--- start Page ---

First of all, Nice Job! 
I love the idea of leveraging engineering that was done for higher volume applications and applying it to us hobbyists. 

I have a early Honda Insight sitting here converted to electric with a GM EV-1 motor and a Zilla 3 phase power section that really needs a control board. I am not willing at this time to program my own (too many other things to do!) but would like to get the car running and maybe also work toward a open solution to drive my small pile of EV-1 motors so others could make use of them. I am very interested in the idea of using a industrial VFD brain for this if I can get what I want without too much work. 

Electrically I'm fine since the Tri-Zilla has plenty of current capability and gate drives built in, but I'm concerned about choosing the right VFD for the control since I am not familiar with the various options. I'd love some advice on this part. I've spent enough on this project that a few hundred $ is not a problem, so it doesn't have to be the cheapest one on ebay. The motor is essentially a 137hp (wired as if it were a 60V 60hz) 4 pole Y connected unit that wants a ~312V battery and 400hz. It has a quadrature encoder with about 180 PPR IIRC. 



A few concerns that I have that may be non issues, but I'd love advice on them:
1) I see in the Toshiba VF-S11 data sheet that it can do "open loop vector". Does this mean it can't do vector with a speed sensor? I know from other AC drive projects that a speed sensor and a fast control loop is critical for smooth high torque starts. Once the rubber mounts and drive shafts start winding up the motor speed can change very rapidly and start up oscillations. Ideally I'd like a controller that is designed to handle that sort of thing. 
2) The inverter running my milling machine will shut off if the load goes too high, in the EV we want it to just limit to maximum torque. Is this what the S11 calls "constant torque" operation?
3) My intention for this car is to put it in a local car share. Therefore I'll need to include all the usual safeties and it will need to drive like a normal car. Right now if you try to accelerate too fast it shuts down and you have to coast to a stop to restart it, clearly it's too much of a "science project" right now (the current software was a local college senior engineering project). Is there anything about the VFD conversions that would stop it from being a nice turn key operation?

--- end Page ---

◆ **Exercise task a**:
Rewrite the rows from the line with "830x677 pixels." up to and including the line with "Expand View Store Details for Galleria Dallas", replacing "Expand" with "Open" and keeping everything else the same.

--- start The records ---

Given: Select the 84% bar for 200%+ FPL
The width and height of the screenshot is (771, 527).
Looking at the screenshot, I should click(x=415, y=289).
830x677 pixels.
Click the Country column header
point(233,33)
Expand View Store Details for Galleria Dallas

--- end The records ---
--- start The records ---

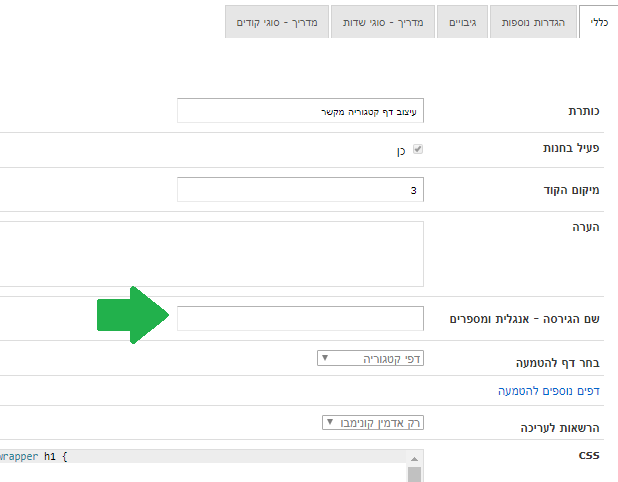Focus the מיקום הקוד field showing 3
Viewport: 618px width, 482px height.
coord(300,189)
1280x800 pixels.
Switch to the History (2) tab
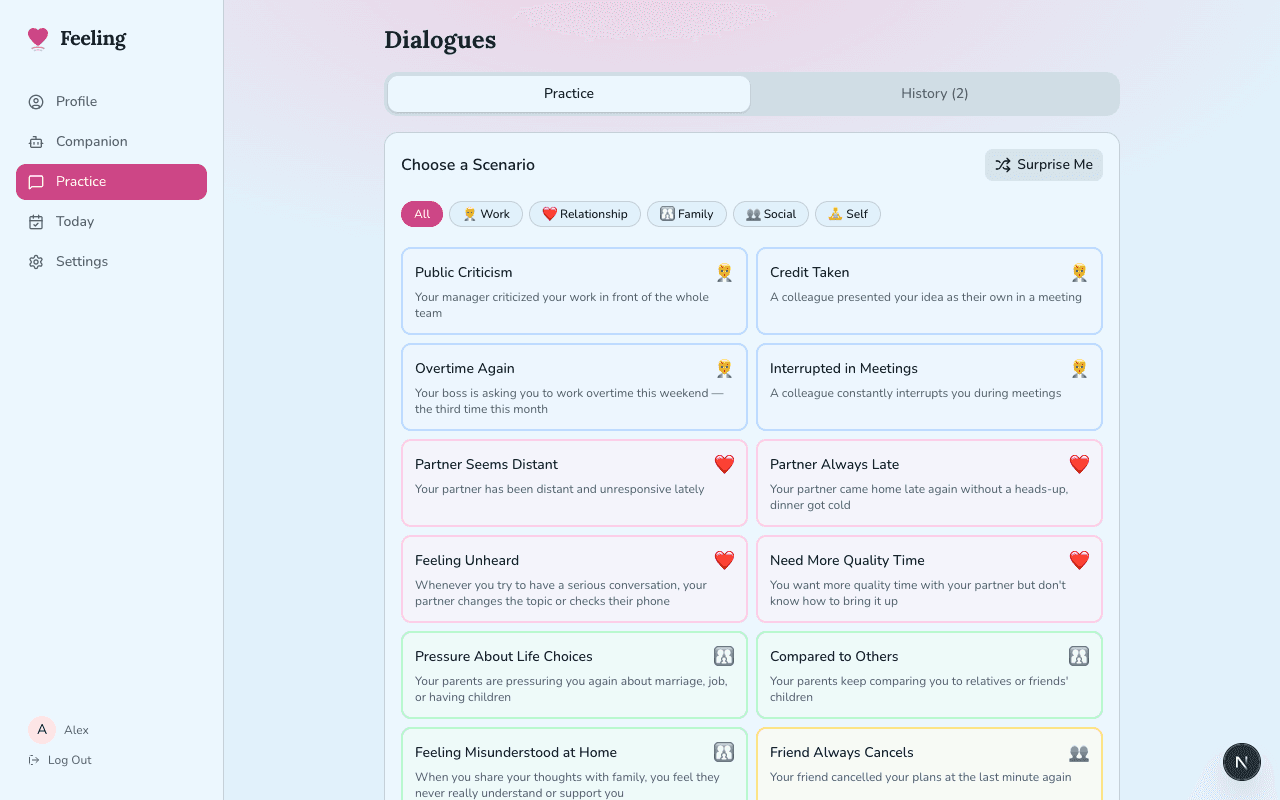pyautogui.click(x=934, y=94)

--- end The records ---
--- start The records ---

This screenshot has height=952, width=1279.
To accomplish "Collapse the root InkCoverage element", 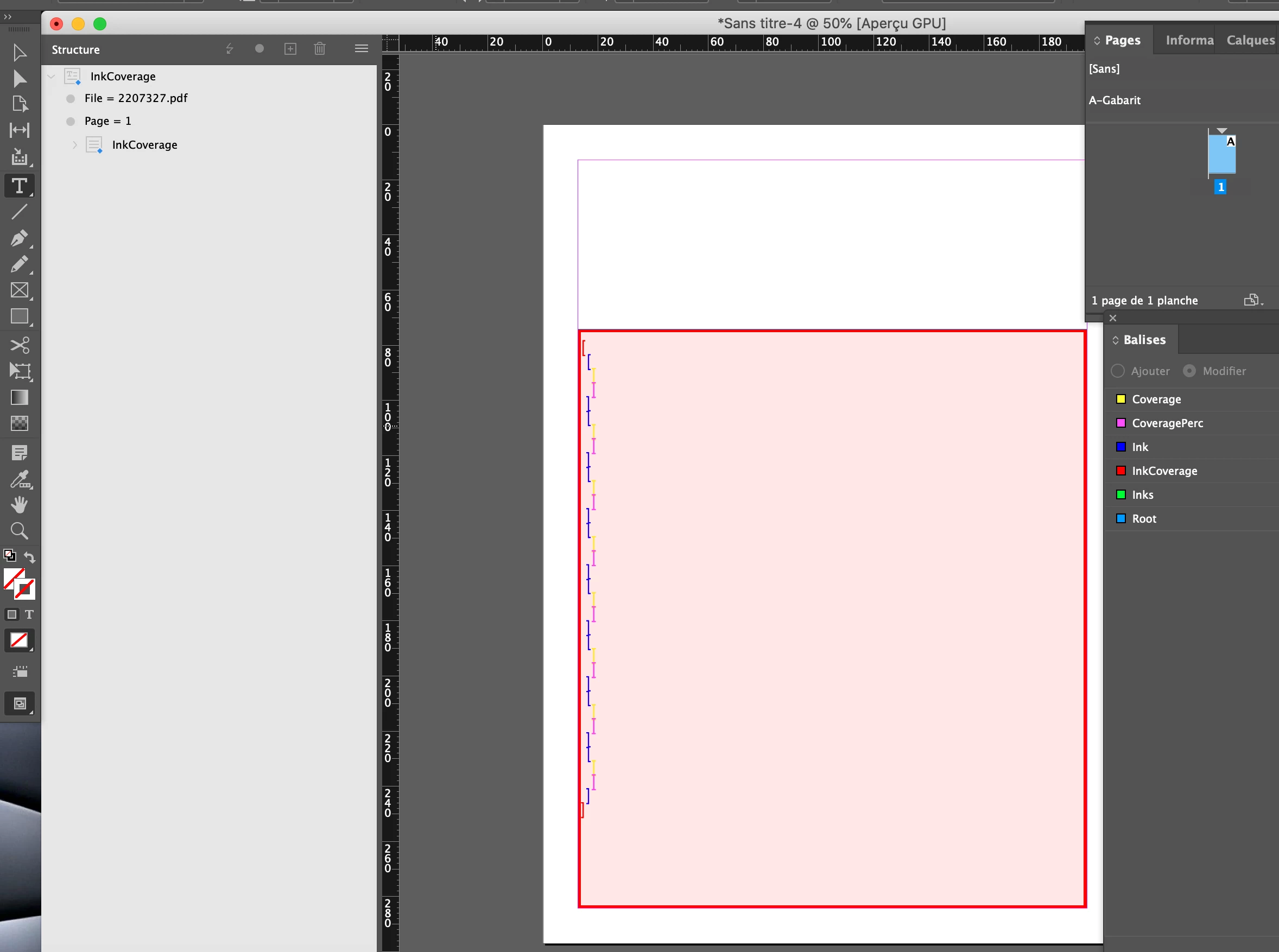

--- end The records ---

◆ **Exercise task b**:
Please answer these questions about the EV conversion post, one per line:
(i) What motor is the Honda Insight converted to electric with?
(ii) What battery voltage does the motor want?
(iii) Which Toshiba drive's data sheet mentions "open loop vector"?

◆ **Complete response a**:
830x677 pixels.
Click the Country column header
point(233,33)
Open View Store Details for Galleria Dallas

◆ **Complete response b**:
(i) A GM EV-1 motor
(ii) About 312V
(iii) The VF-S11